» **TASK REQUIREMENTS**
All the data below should be printed again without a single difference.

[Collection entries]
● ● ●

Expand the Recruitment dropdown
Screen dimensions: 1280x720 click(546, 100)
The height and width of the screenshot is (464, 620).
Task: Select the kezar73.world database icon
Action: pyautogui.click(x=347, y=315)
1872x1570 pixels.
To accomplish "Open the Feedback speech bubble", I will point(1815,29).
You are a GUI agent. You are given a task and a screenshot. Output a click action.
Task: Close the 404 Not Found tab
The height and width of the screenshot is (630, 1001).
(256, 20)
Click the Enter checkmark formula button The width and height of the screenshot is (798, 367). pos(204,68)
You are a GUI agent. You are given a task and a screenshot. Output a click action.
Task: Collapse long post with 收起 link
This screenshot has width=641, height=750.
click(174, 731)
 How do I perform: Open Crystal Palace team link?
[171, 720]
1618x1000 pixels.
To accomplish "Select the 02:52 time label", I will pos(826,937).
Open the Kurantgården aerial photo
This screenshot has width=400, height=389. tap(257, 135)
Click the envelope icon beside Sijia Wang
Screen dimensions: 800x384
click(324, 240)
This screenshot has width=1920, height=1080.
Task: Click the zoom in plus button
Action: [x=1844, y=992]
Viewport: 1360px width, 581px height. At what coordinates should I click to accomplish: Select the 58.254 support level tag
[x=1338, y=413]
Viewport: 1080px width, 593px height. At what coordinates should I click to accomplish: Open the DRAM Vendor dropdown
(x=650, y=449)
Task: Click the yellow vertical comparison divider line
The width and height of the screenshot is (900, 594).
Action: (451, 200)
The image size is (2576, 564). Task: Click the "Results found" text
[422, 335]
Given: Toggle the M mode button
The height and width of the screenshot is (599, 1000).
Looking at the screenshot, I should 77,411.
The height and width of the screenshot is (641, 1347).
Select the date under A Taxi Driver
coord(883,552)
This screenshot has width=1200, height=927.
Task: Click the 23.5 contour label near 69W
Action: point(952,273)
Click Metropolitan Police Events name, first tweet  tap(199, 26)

● ● ●

» **OUTPUT FOR THIS EXERCISE**
Expand the Recruitment dropdown
Screen dimensions: 1280x720 click(546, 100)
The height and width of the screenshot is (464, 620).
Task: Select the kezar73.world database icon
Action: pyautogui.click(x=347, y=315)
1872x1570 pixels.
To accomplish "Open the Feedback speech bubble", I will point(1815,29).
You are a GUI agent. You are given a task and a screenshot. Output a click action.
Task: Close the 404 Not Found tab
The height and width of the screenshot is (630, 1001).
(256, 20)
Click the Enter checkmark formula button The width and height of the screenshot is (798, 367). pos(204,68)
You are a GUI agent. You are given a task and a screenshot. Output a click action.
Task: Collapse long post with 收起 link
This screenshot has width=641, height=750.
click(174, 731)
 How do I perform: Open Crystal Palace team link?
[171, 720]
1618x1000 pixels.
To accomplish "Select the 02:52 time label", I will pos(826,937).
Open the Kurantgården aerial photo
This screenshot has width=400, height=389. tap(257, 135)
Click the envelope icon beside Sijia Wang
Screen dimensions: 800x384
click(324, 240)
This screenshot has width=1920, height=1080.
Task: Click the zoom in plus button
Action: [x=1844, y=992]
Viewport: 1360px width, 581px height. At what coordinates should I click to accomplish: Select the 58.254 support level tag
[x=1338, y=413]
Viewport: 1080px width, 593px height. At what coordinates should I click to accomplish: Open the DRAM Vendor dropdown
(x=650, y=449)
Task: Click the yellow vertical comparison divider line
The width and height of the screenshot is (900, 594).
Action: (451, 200)
The image size is (2576, 564). Task: Click the "Results found" text
[422, 335]
Given: Toggle the M mode button
The height and width of the screenshot is (599, 1000).
Looking at the screenshot, I should 77,411.
The height and width of the screenshot is (641, 1347).
Select the date under A Taxi Driver
coord(883,552)
This screenshot has width=1200, height=927.
Task: Click the 23.5 contour label near 69W
Action: point(952,273)
Click Metropolitan Police Events name, first tweet  tap(199, 26)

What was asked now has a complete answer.